There's an article on CNN about the prevalence of profanity in society and the percentage of males and females who disapprove of it. To me, the context-appropriate use of a swear word is a wonderful thing -- it crystalizes your immediate feelings on stubbing your toe or falling down a well in a universally understood way that crosses all social boundaries. A comedian who delicately inserts appropriate profanity at key points in his shtick is guaranteed to be funnier than someone who tells the same joke without it.
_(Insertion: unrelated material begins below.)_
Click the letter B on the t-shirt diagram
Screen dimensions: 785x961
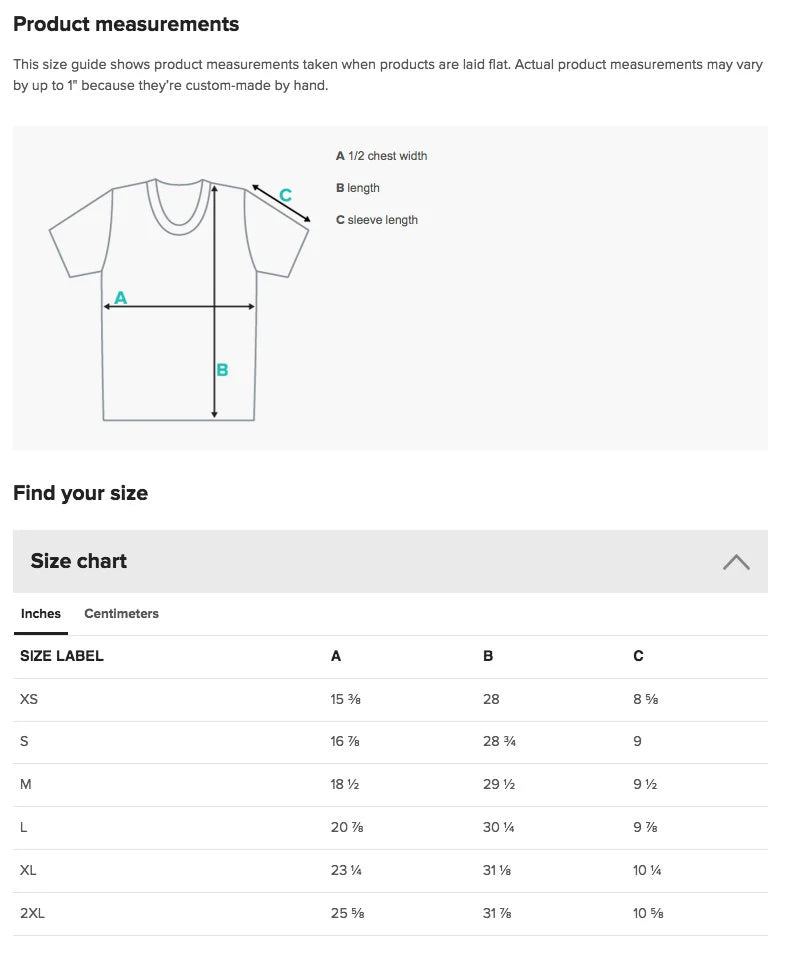click(222, 369)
I have no problems with people who swear around me, and don't even flinch at gangster movies which have perfected the art of converting single swear words into every part of speech and dangling participle known to man. Of course this doesn't mean that I swear in front of small children or polite society, because while I wouldn't mind a bit, I know that it's more an issue of other people getting offended. But what is the root of being offended? It's just an ingrained response learned from your parents and your environment that has little bearing on anything relevant. If you flinch when you hear a bad word, it's because you've been taught that the word is bad, even though it's just an arbitrary string of letters and syllables that could have all sorts of other connotations. One of Anna's sisters' toddlers made up an imaginary friend whose name was a swear word -- he had never heard the word said in life, he just put together a word from his imagination and it happened to be naughty.

The best thing to do would be to just let profanity run its course until the naughty words are no longer naughty. All words evolve, and the words that see frequent use are the ones with the most ephemeral connotations. Consider the word 'gay' which started out as 'merry' and became a slur against homosexuality, before becoming a legitimate term to describe homosexuality to the point where dictionaries regularly have this definition as the first one in the entry. Everywhere you go nowadays, you hear people say "[My teacher/my job/playing trmpet/this situation] is so gay", and offended bystanders get up in arms about how denigrating it is to associate homosexuality with negative connotations. I bet that in a vast majority of those cases, the word "gay" has simply morphed into a general-purpose word of negativity and has nothing at all to do with homosexuality, or that person's views on gay people.

Another good example is the word 'rape' which has become universally forged into a word that video gamers use to describe how well they did against other opponents or enemies in a game. "I just raped you in that game of Starcraft!" These kids are not trying to trivialize real rape -- the word just has a branched evolution and they're using a tamer game-oriented version of it. To make a big deal out of it would be as useless as bringing up slavery when another gamer says "You just got owned at NFL Blitz 2001!"

The solution here is obvious. We need to bring back Roseanne, the first show that dared to utter the word, "bitch", on primetime television and write an episode called "The One Where Roseanne Has Tourettes Syndrome". Once Roseanne says every possible naughty and off-colour word out there, all barriers will fall and twenty years later those words will be part of our daily vocabulary. After we've reached the point where there's absolutely no shock value left on television, the world will enter a new Golden Age of Enlightenment and all will be good.

Life is too short to get offended over anything you cannot control.